In answer to a question after the end of his lecture on risk, robustness, and avoiding catastrophe, (at minute 44.39) Taleb was asked a question about the risk posed by religious people who might want to destroy the earth with some super weapon out of kindness. Apocalyptarians, let us call them. (Taleb is the author of The Black Swan, and a new book, Antifragile, Things that Gain from Disorder.)
Taleb makes several important and surprizing points. He is not so much in favour of religion as against attacks on religion. First, he responds, every time people abandon formal religious beliefs, nature abhors the vacuum. People become prey to nationalism, socialism, and other modern over-rational adventures which have led to more war. The most Catholic societies of Europe, having abandoned Roman Catholicism, with its strictures against borrowing and lending, have taken on the most debt: Ireland, Italy, Spain, Portugal. They cease to believe in God and start believing economists, for example.
Second, he trashes modern atheists like Dennett and Dawkins for having no idea of what science really is. Taleb says every real scientist knows we do not know, how little we know and how provisionally what we do know is known. The modern atheists have an absurd belief in the certainty of science when it is not merely uncertain, but wrong.”There is no religious primitive more irrational than Dawkins in his use of probability”. We make millions of decisions that are probabilistic, because we have to.
Third, the more you suppress religion, the more it comes back with a vengeance. “You cannot get into a church in Russia today at vespers, it is standing room only.” Bang on it, and religion becomes more “anti-fragile”, hence robust.
He mentions Steven Pinker, in the following terms, “you know, one of yours, like Dawkins, simple mind, but writes books.” (How I envy that ability to dismiss in one phrase!).
Fourth, Taleb points out that belief is about trust, not about God. Most religion starts with rituals and only later evolves towards ideas of God. (I do not accept this but that is his argument) Religion is the via negativa, the path of avoidance of danger, of social behaviours against which we have no defence unless they are banned (say, lending money at interest). Religion is about risk reduction. Faith is a form of making human life robust; it is a trust that we can manage, not the world, but to survive in the world. Belief is not epistemic, about knowledge, it is about trust.
I extend credit to the universe, that is belief.
In passing, he makes mincemeat out of some contemporary fatuisms.

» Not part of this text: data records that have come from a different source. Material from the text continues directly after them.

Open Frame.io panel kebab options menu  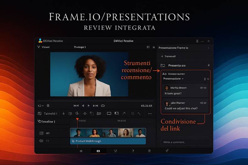(x=208, y=48)
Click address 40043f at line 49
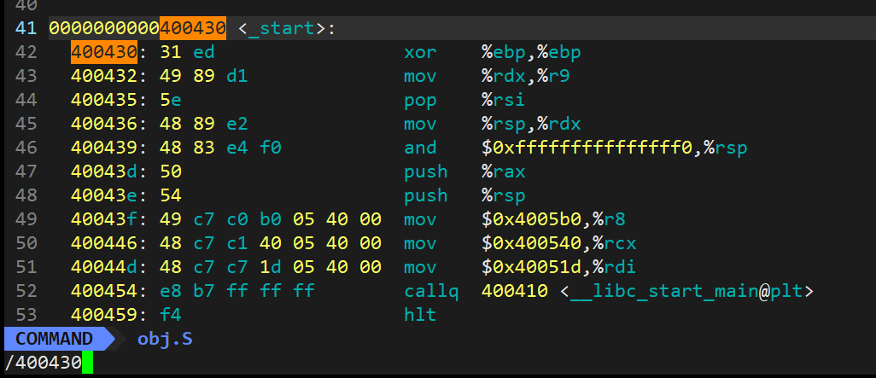876x378 pixels. point(104,219)
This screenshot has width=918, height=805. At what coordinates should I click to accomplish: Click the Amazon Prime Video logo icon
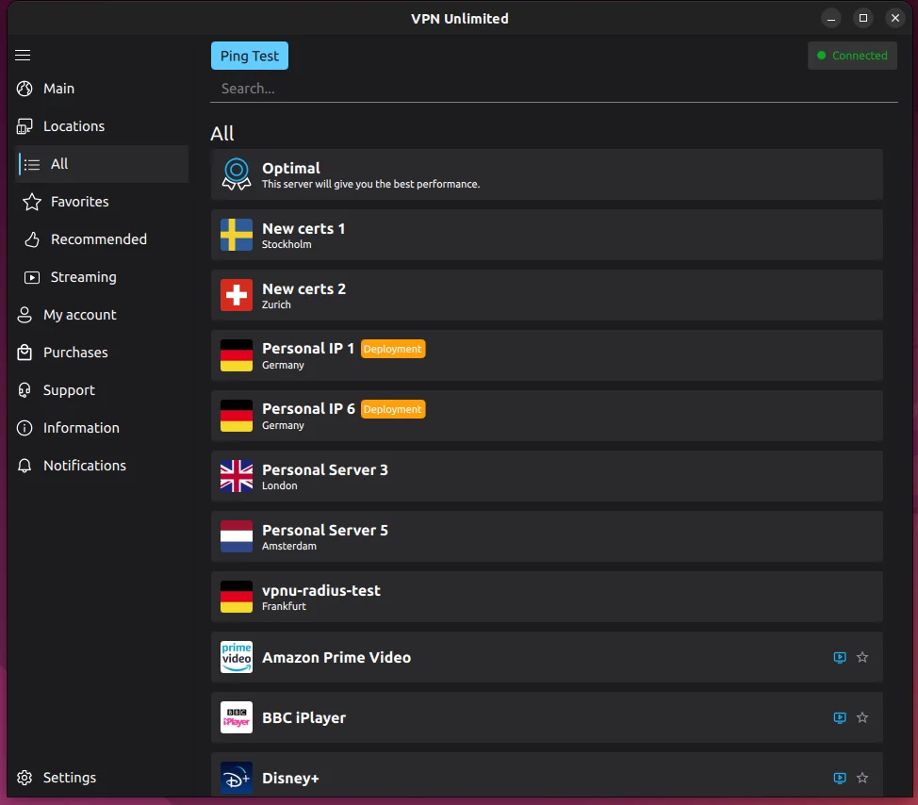point(237,657)
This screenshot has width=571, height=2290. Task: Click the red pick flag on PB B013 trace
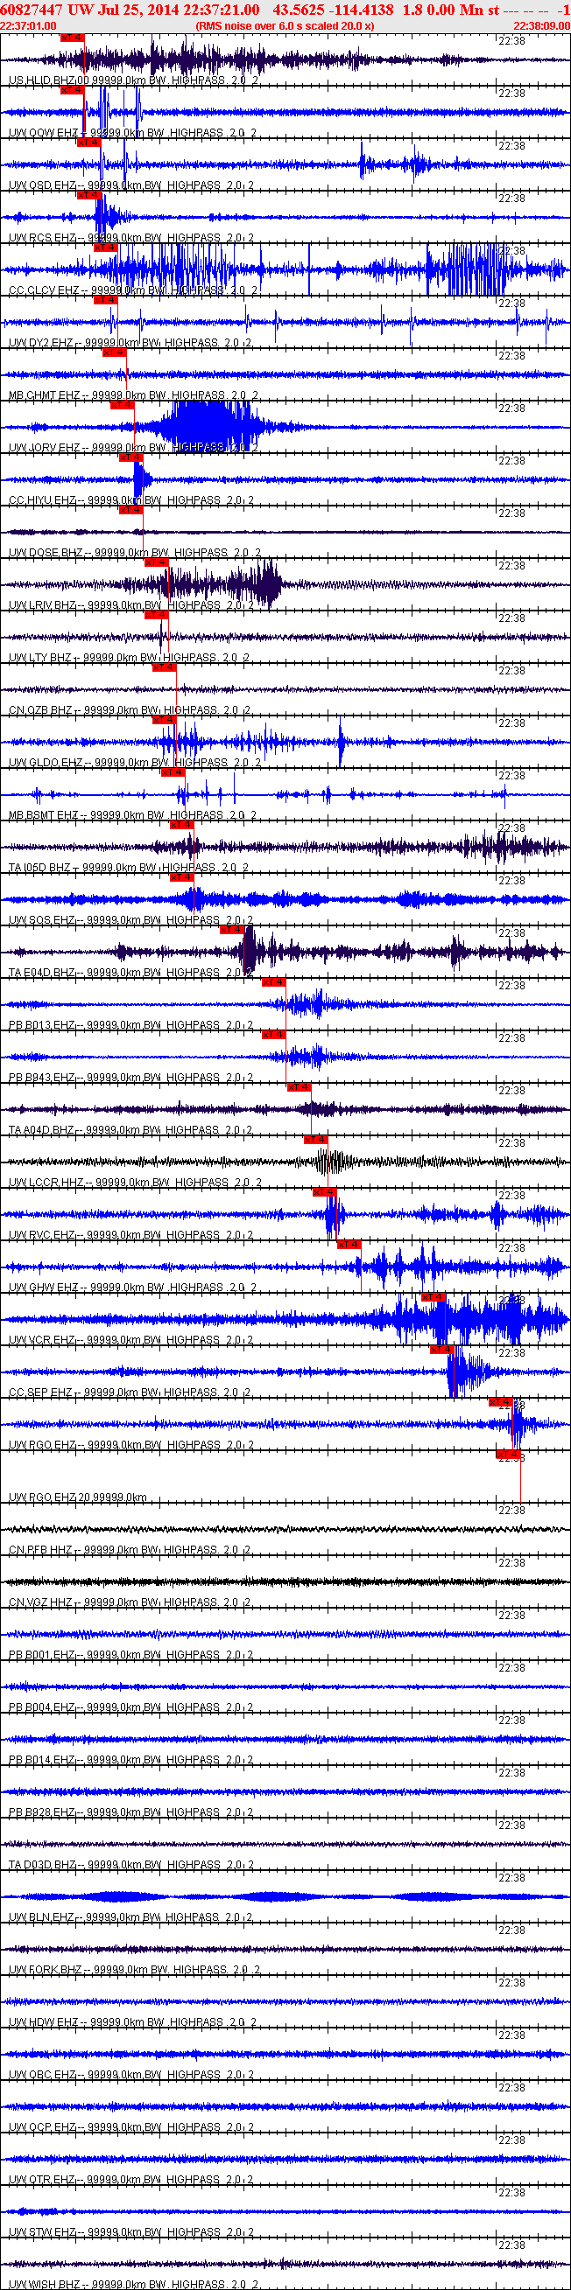point(273,981)
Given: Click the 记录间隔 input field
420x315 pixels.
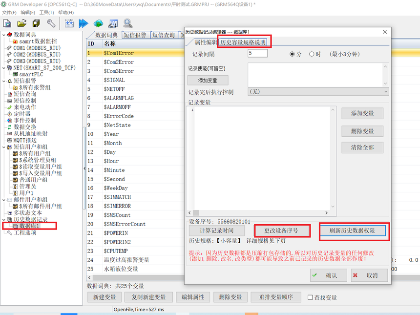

NB: Taleb, later in the speech, said: A “heuristic” is a rule that you modify when it does not work, where being wrong has a small cost. When the delivery date is changed, your heuristic for shopping for bread also changes smoothly. Example, buying bread on Tuesday because it is fresher. A “dogma” is something you do not modify even when it is shown to be wrong, because you will not allow it to be shown to be wrong.